Component System¶
Nostr Game Engine features a flexible component system designed for modularity and extensibility. At its core, it enables dynamic assembly of game or application logic from reusable "components" managed by a central ComponentManager
.
Components¶
A Component
is a reusable unit of behavior or logic. Components are defined by implementing the org.ngengine.components.Component
interface.
- Reusable: Components can be attached and detached at runtime.
- Identifiable: Each component has an identifier and may belong to a "slot" for mutual exclusion.
- Lifecycle: Components react to being attached, enabled, disabled, or detached from a manager.
- Fragments: Components can implement multiple fragment interfaces for specialized capabilities (e.g., rendering, input handling, asset loading). The
ComponentManager
automatically recognizes and integrates these fragments with engine subsystems.
public interface Component<T> {
// Lifecycle methods (onAttached, onEnable, onNudge, onDisable, onDetached)

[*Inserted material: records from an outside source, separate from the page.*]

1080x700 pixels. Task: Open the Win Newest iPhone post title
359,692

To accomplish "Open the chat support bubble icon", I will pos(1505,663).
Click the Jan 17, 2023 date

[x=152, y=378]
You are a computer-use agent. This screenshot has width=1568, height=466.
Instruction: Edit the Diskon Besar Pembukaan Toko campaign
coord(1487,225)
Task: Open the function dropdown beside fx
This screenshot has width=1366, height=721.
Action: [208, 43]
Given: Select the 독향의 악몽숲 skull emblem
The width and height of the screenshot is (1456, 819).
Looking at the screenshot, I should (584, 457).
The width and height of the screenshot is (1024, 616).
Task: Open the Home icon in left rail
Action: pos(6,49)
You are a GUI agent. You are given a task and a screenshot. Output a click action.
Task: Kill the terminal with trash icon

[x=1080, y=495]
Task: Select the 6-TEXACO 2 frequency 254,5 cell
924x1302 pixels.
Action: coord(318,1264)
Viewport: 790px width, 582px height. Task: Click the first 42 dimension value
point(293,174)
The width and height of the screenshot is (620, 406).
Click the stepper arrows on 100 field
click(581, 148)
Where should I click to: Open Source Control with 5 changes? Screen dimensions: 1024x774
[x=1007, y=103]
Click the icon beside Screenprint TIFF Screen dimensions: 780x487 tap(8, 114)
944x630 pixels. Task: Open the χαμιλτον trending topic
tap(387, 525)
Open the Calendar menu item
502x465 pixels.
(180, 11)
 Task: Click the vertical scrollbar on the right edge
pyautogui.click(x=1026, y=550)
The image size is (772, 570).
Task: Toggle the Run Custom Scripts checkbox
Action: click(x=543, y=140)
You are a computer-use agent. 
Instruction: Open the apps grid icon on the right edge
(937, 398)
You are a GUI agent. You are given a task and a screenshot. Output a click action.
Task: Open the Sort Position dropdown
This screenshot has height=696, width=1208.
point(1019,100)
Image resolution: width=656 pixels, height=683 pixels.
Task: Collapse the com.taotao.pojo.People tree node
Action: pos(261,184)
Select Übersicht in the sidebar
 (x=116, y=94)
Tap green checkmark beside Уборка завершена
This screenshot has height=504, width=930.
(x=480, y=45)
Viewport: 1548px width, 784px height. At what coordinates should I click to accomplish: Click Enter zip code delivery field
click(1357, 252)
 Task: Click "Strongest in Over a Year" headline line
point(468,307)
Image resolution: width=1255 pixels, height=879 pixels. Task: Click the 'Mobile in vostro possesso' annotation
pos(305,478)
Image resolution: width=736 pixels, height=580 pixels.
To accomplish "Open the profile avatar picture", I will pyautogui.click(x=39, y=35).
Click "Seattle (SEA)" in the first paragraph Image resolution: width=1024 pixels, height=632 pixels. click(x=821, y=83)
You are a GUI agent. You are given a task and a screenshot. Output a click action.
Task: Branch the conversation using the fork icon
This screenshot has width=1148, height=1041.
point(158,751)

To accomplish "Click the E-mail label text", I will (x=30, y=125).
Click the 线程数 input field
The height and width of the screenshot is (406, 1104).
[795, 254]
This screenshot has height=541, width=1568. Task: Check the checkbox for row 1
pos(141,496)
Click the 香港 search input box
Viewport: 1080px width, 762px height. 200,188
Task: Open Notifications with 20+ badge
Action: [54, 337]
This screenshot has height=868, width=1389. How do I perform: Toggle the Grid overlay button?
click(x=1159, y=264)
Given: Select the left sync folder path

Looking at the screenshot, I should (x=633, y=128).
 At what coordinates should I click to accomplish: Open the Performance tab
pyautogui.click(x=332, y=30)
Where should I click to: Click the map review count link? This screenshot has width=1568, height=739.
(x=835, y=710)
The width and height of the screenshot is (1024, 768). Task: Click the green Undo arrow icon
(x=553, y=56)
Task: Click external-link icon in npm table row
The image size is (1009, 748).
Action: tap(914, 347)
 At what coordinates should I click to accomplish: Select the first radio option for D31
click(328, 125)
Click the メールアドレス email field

// Identification and slot handling
}
For jME3 Developers
In NGE, Components replace the traditional jME3 AppState
system.
They offer a more modular and flexible approach that eliminates the need to pass external references manually or retrieve them from the application instance.
Fragments¶
See Fragment Javadoc
Fragments are interfaces that extend a component’s functionality. By implementing one or more fragment interfaces (e.g., MainViewPortFragment
, LogicFragment
), a component signals which engine systems it needs. The manager detects these fragments and handles their lifecycle in a predefined order:
- Initialization (
receiveXXX
methods) - Loading (
loadXXX
methods) - Enable (via the component’s
onEnable
) - Update (
updateXXX
methods called on each update tick) - Disable (via the component’s
onDisable
)
This composition-based design avoids deep inheritance hierarchies. Each fragment represents hooks into specific engine subsystems, allowing the component to participate in various aspects of the game/application lifecycle without being tightly coupled to the engine.
ComponentManager¶
The main orchestrator of components is the ComponentManager
, that manages the lifecycle, dependencies, and interactions of components:
ComponentManager manager = ...;
manager.addComponent(myComponent, dependency1, dependency2);
manager.removeComponent(myComponent);
manager.enableComponent(myComponent, optionalArgument);
manager.disableComponent(myComponent);
See Getting Started to learn how to connect components together.
Development Workflow¶
You should start by creating a class that implements the Component
interface.
Example
public class MyComponent implements Component<Object> {
// Implementation...
}
from there you should proceed to implement as many fragments as needed, until you hook into all the necessary engine subsystems and have access to the objects you need for your component to work.
Example
// A component that listen for an input and draw a sprite will implement
public class FireballComponent implements Component<Object>, InputFragment, AssetLoadingFragment {
// Implement methods for input handling and rendering
}
A list of available fragments can be found in the Javadoc.